Exercise.
Return the item lines from the one containing "Identify the location of data-label: 51,9." through the one containing "x-tick-label: 200 is", both included, word for word. Leave the pictures out.
[[ Record extracts open ]]
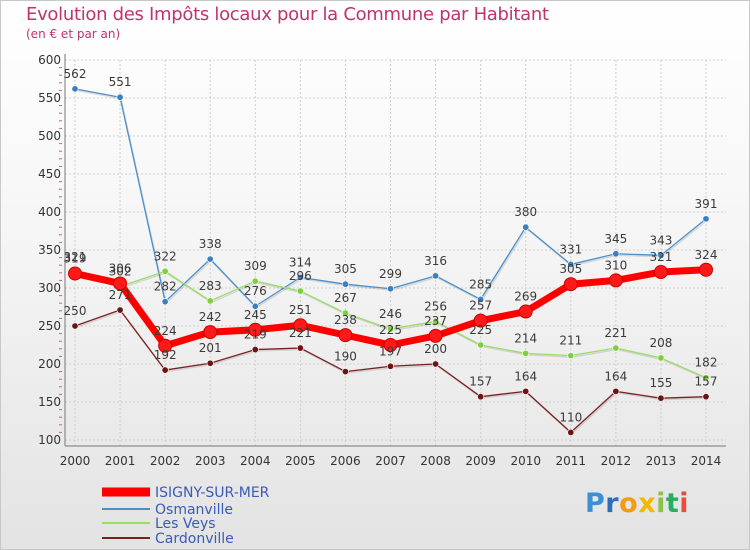 This screenshot has width=750, height=550. Describe the element at coordinates (436, 261) in the screenshot. I see `data-label-osmanville: 316` at that location.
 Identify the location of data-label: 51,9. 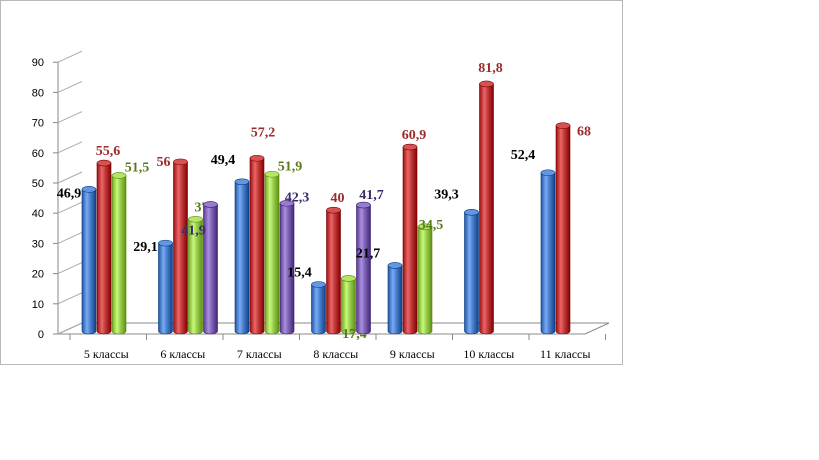
(290, 166).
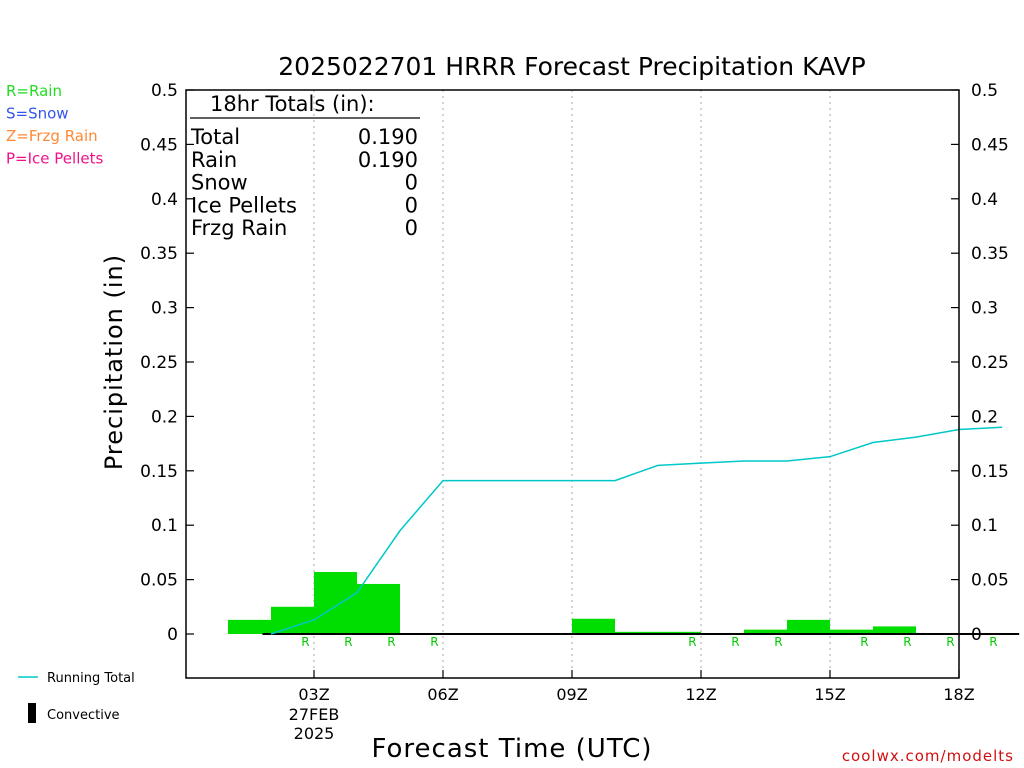 The image size is (1024, 768). What do you see at coordinates (220, 183) in the screenshot?
I see `totals-row-label: Snow` at bounding box center [220, 183].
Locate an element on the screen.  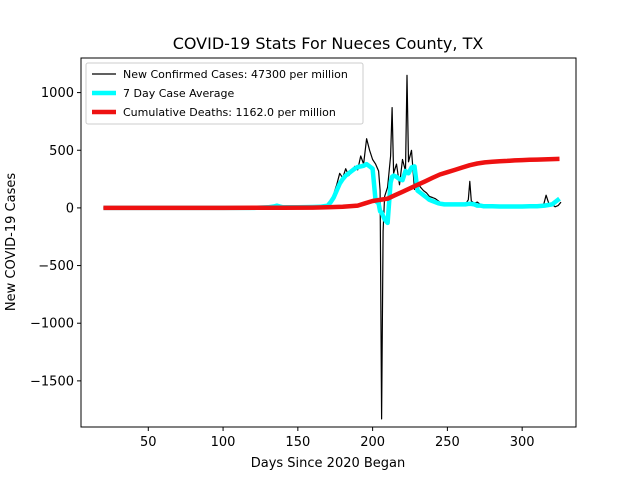
x-tick-label: 200 is located at coordinates (372, 442).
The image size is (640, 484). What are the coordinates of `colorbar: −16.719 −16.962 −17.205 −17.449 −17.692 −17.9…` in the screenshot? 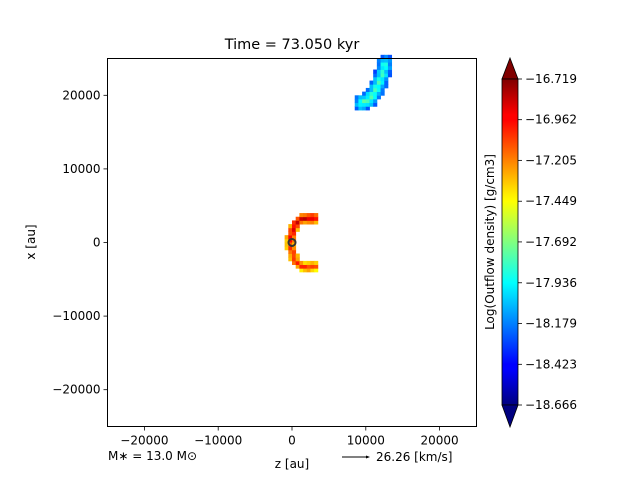 It's located at (530, 242).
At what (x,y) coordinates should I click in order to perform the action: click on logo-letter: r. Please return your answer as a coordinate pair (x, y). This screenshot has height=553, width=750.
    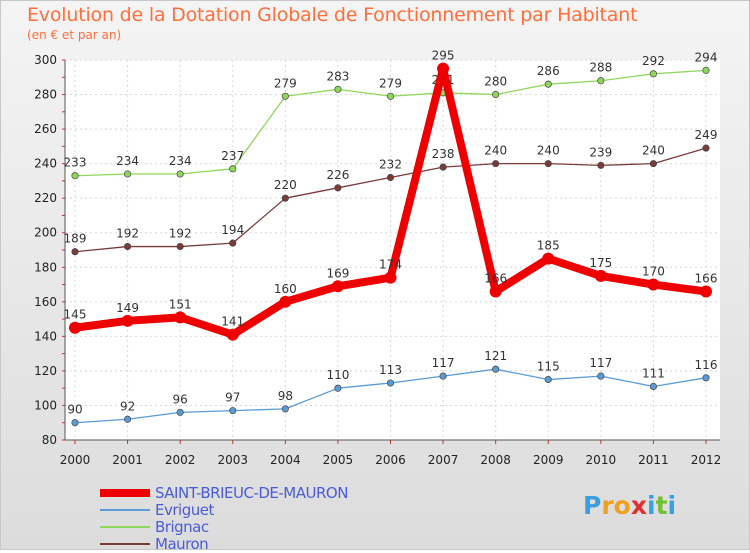
    Looking at the image, I should click on (608, 506).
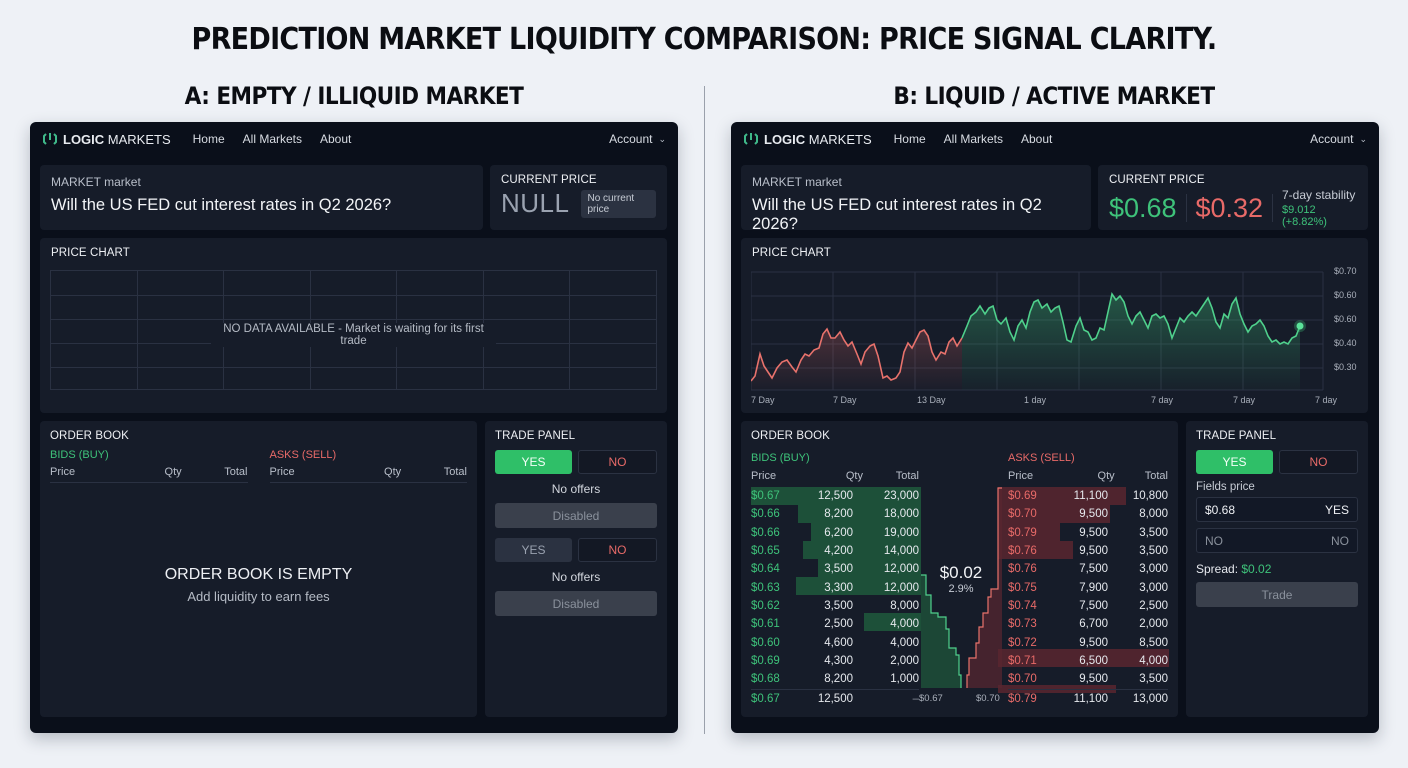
[[ Record extracts closed ]]
Exercise solution.
 Identify the location of data-label: 51,9. 
(290, 166).
 The image size is (1024, 768). What do you see at coordinates (220, 183) in the screenshot?
I see `totals-row-label: Snow` at bounding box center [220, 183].
Locate an element on the screen.  
x-tick-label: 200 is located at coordinates (372, 442).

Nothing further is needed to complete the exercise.